SHORT TASK —
Please pull out each line of the listing below that contains the string "Where". Matching is case-sensitive.

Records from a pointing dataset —
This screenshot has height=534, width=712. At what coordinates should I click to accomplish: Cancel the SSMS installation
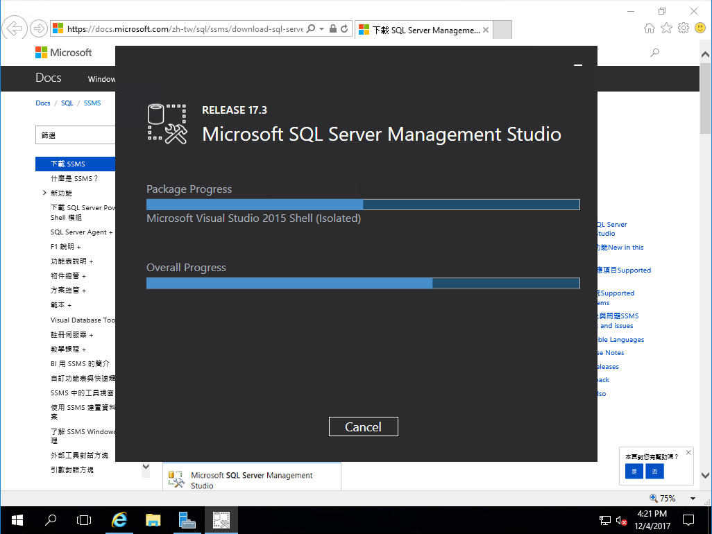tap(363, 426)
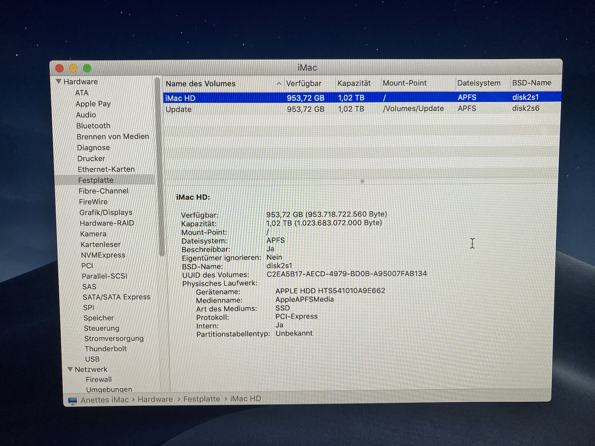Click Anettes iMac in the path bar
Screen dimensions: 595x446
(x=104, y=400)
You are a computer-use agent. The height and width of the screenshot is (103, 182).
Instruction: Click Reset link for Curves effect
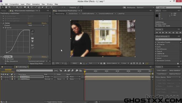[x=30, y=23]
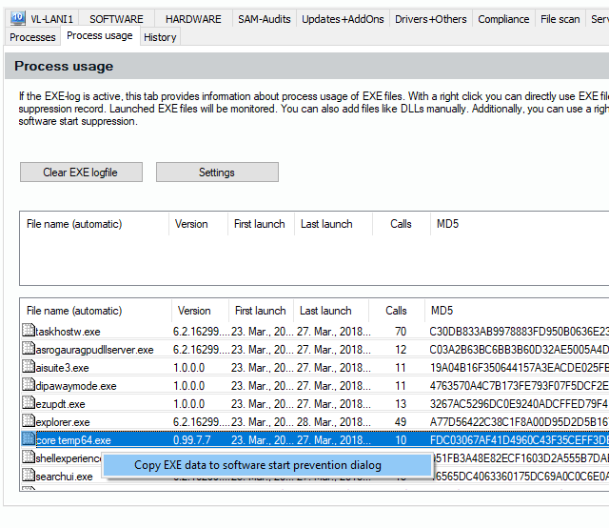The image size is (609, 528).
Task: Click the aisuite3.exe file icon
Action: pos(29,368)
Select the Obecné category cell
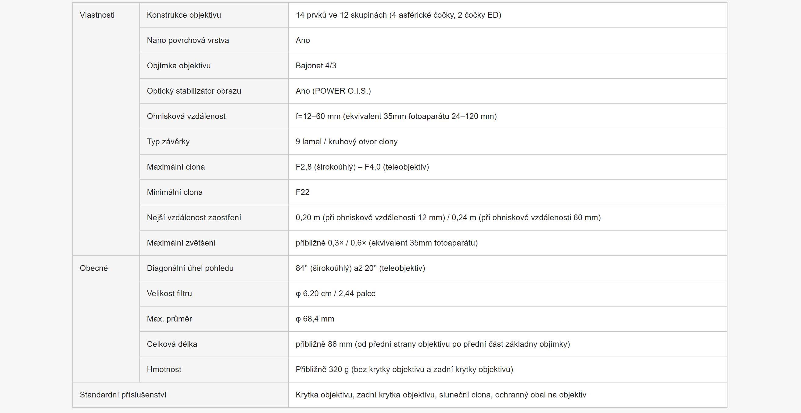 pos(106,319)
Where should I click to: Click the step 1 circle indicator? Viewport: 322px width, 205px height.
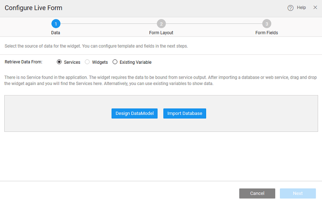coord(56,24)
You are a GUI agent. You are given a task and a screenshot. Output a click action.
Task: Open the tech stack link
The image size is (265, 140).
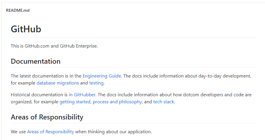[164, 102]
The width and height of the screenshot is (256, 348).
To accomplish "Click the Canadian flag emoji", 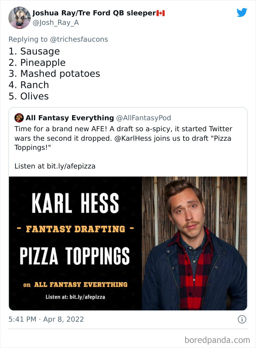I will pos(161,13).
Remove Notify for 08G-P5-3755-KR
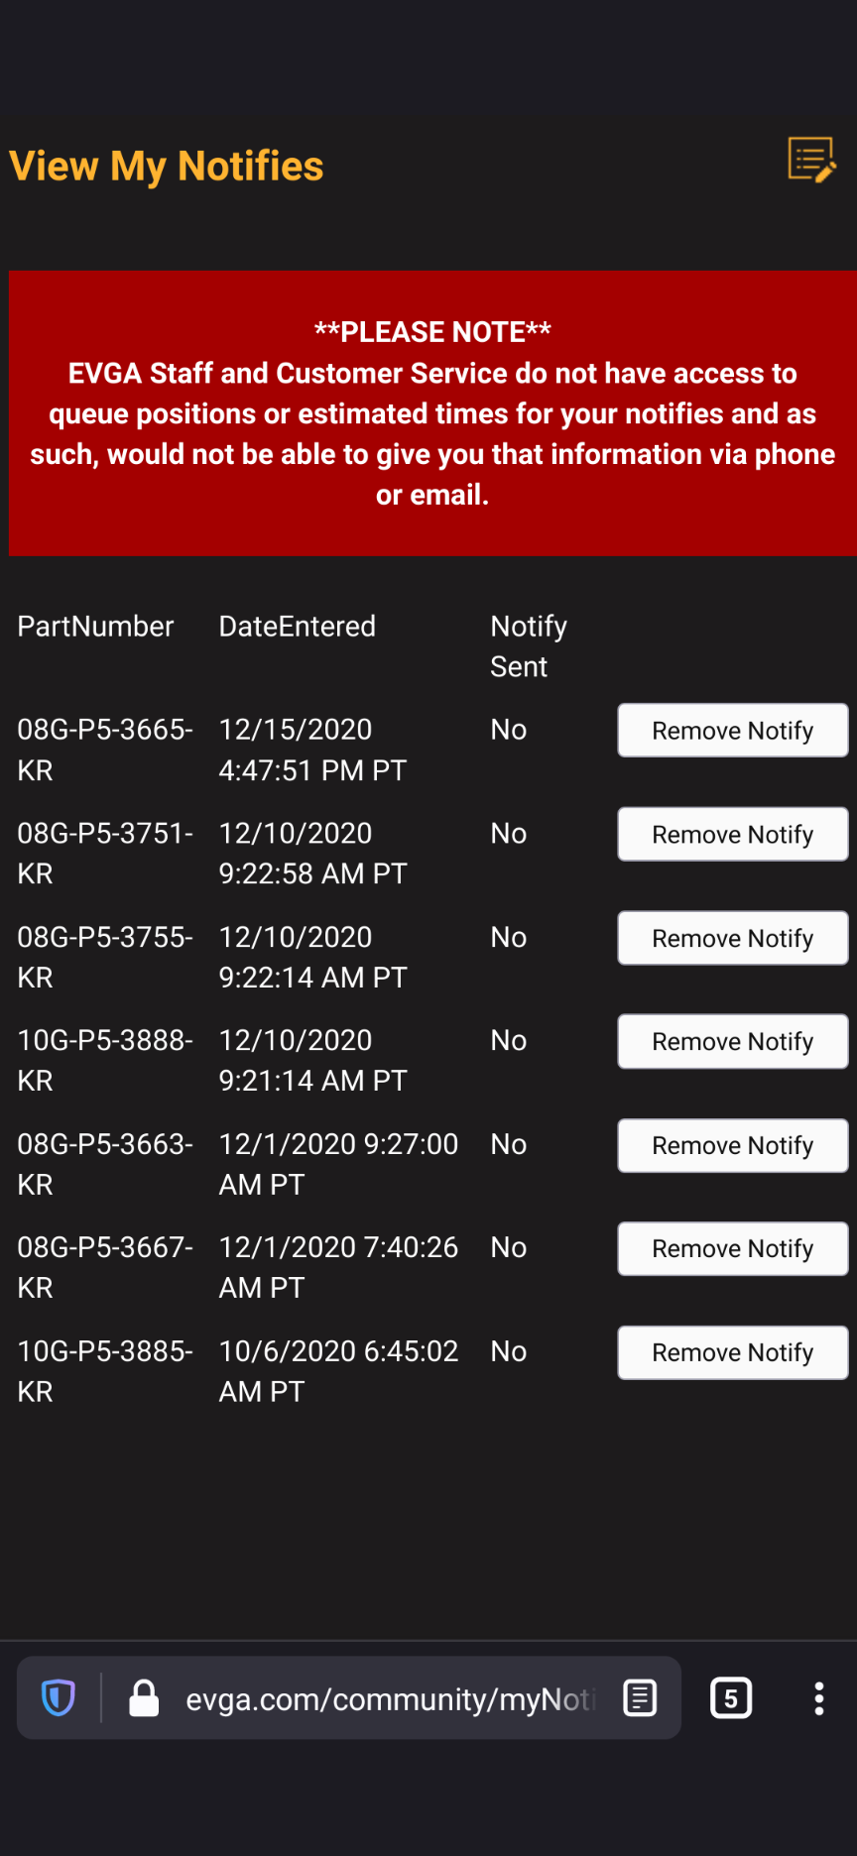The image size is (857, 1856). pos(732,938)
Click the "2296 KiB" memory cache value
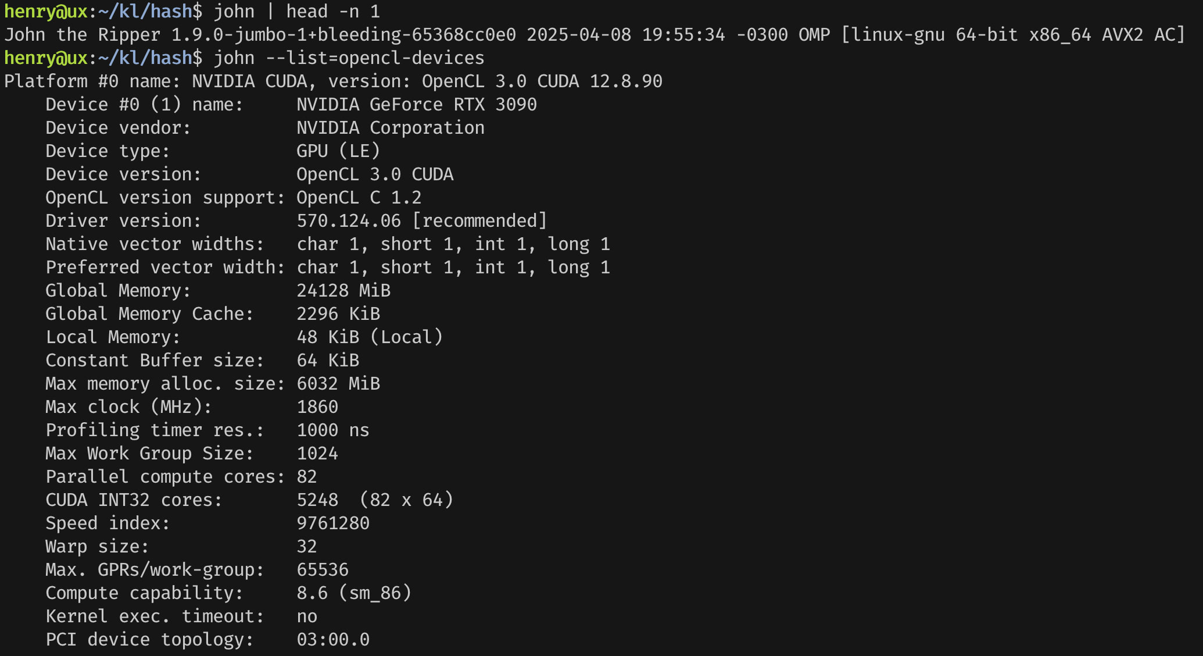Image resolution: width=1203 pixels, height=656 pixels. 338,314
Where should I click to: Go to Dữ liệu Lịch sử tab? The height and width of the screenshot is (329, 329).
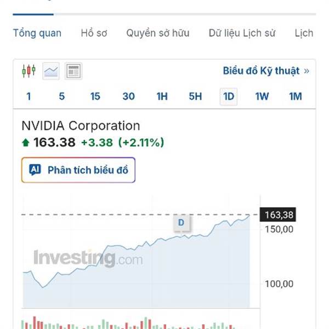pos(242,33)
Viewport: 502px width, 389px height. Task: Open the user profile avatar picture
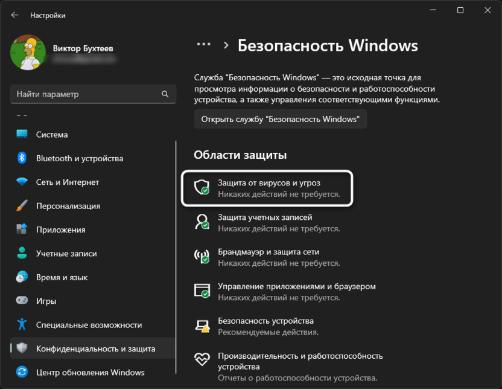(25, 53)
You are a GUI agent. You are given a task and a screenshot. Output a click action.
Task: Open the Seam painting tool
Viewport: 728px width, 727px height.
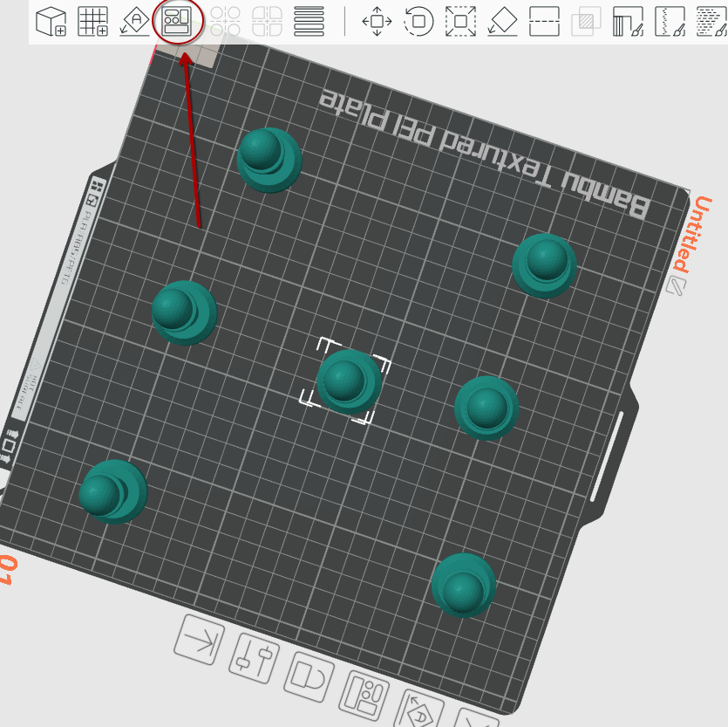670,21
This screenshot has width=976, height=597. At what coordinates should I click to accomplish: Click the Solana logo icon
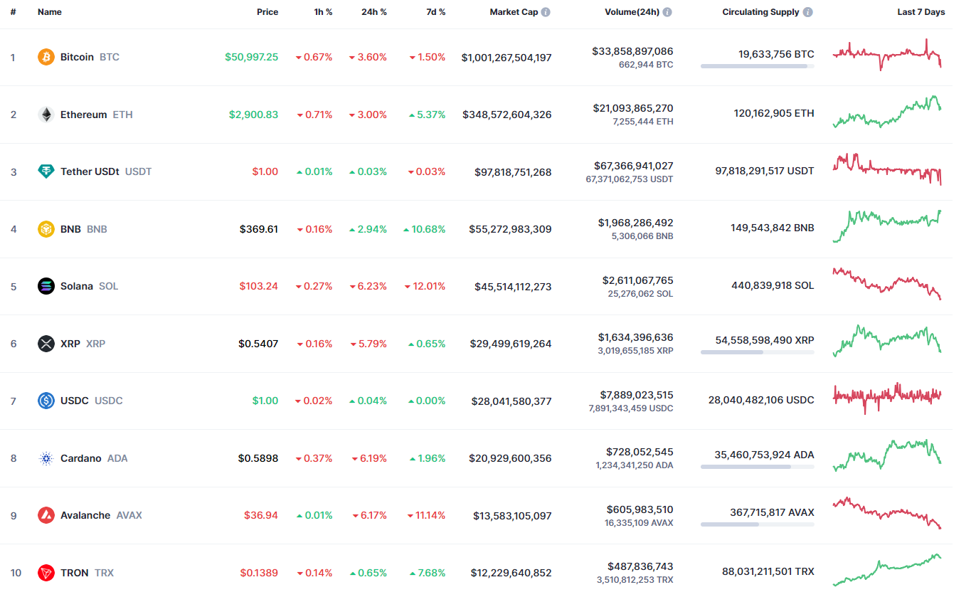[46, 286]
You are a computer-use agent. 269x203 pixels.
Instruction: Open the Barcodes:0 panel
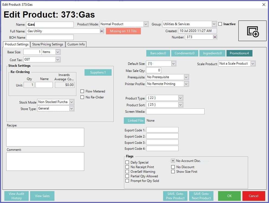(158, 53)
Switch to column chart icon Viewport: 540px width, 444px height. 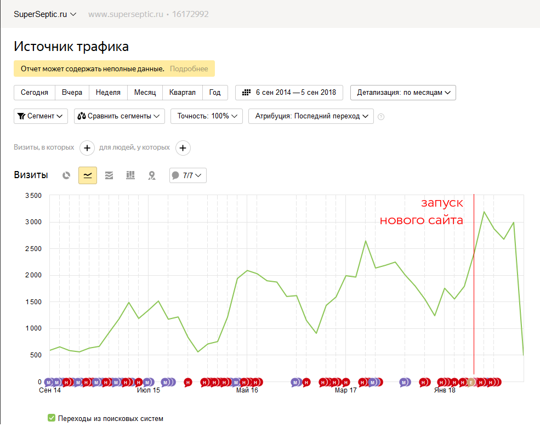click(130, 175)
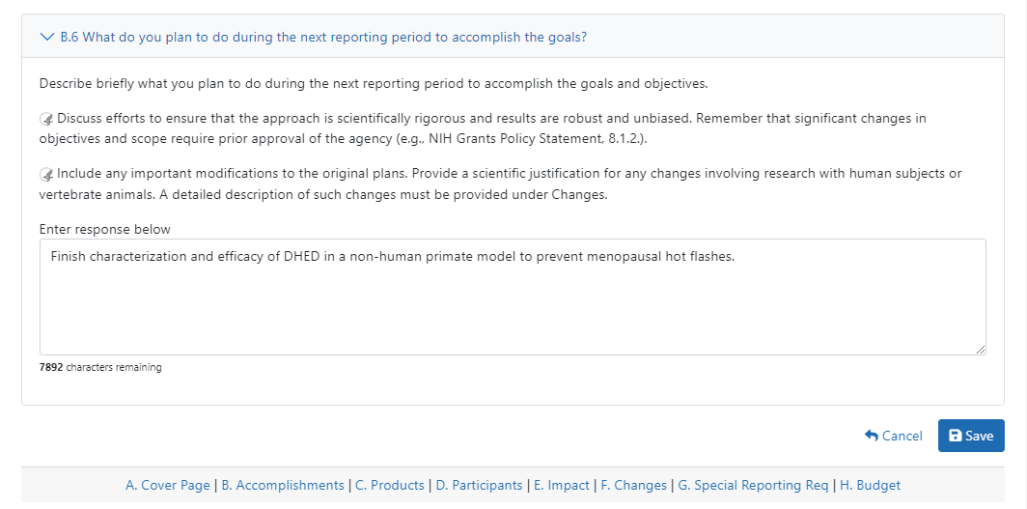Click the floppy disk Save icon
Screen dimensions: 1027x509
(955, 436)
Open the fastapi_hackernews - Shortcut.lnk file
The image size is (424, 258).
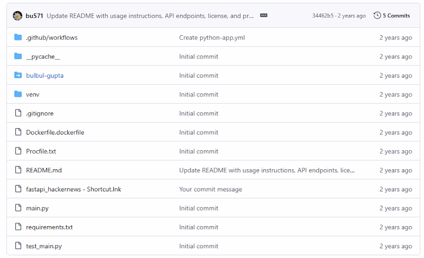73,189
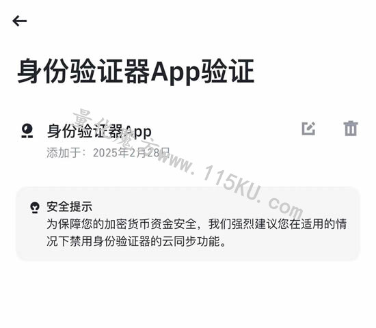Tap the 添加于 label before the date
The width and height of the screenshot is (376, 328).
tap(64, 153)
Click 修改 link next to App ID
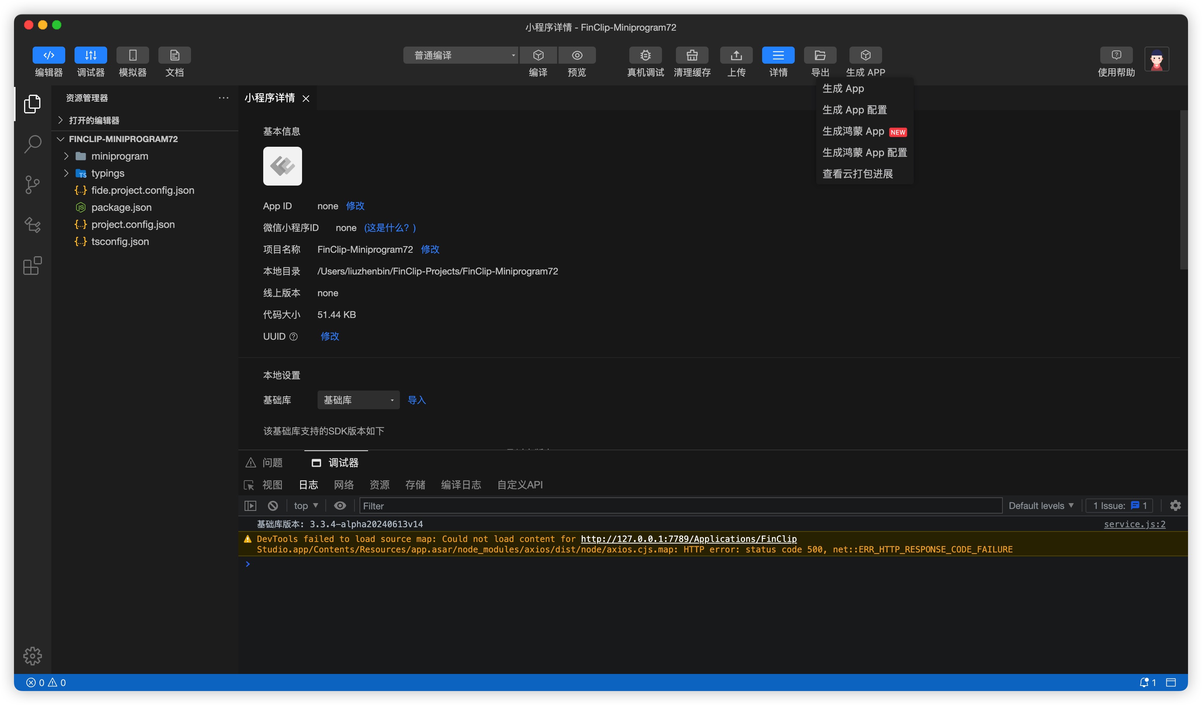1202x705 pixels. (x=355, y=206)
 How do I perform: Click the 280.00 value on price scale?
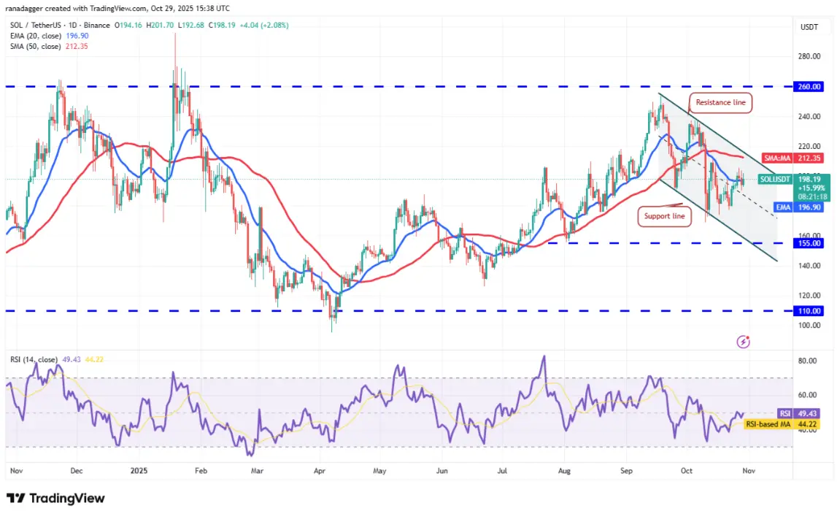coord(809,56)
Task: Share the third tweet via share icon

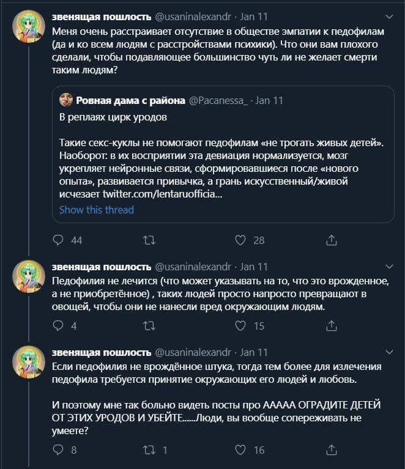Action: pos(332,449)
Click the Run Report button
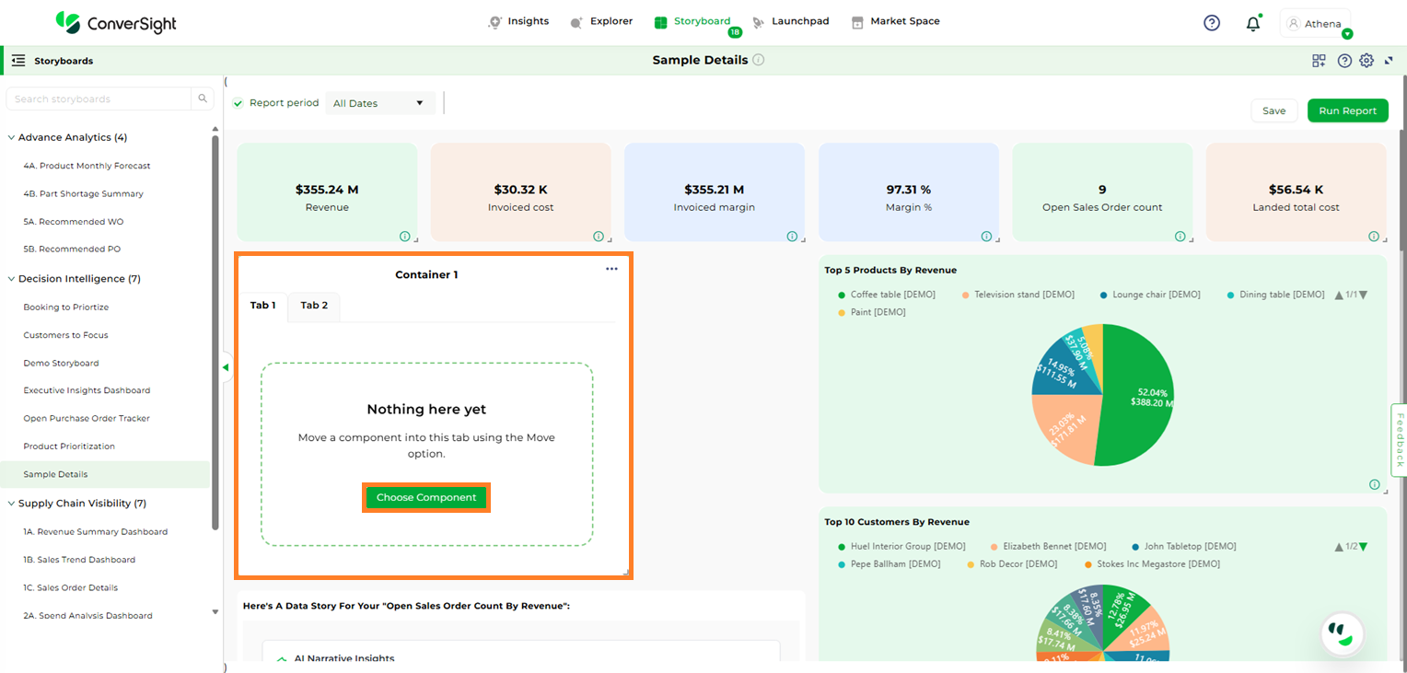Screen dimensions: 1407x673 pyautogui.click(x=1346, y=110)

WRITTEN RESPONSE —
Where should I click to: Click the step 1 circle indicator? Viewport: 322px width, 205px height.
Where should I click to: Go to Dữ liệu Lịch sử tab? The height and width of the screenshot is (329, 329).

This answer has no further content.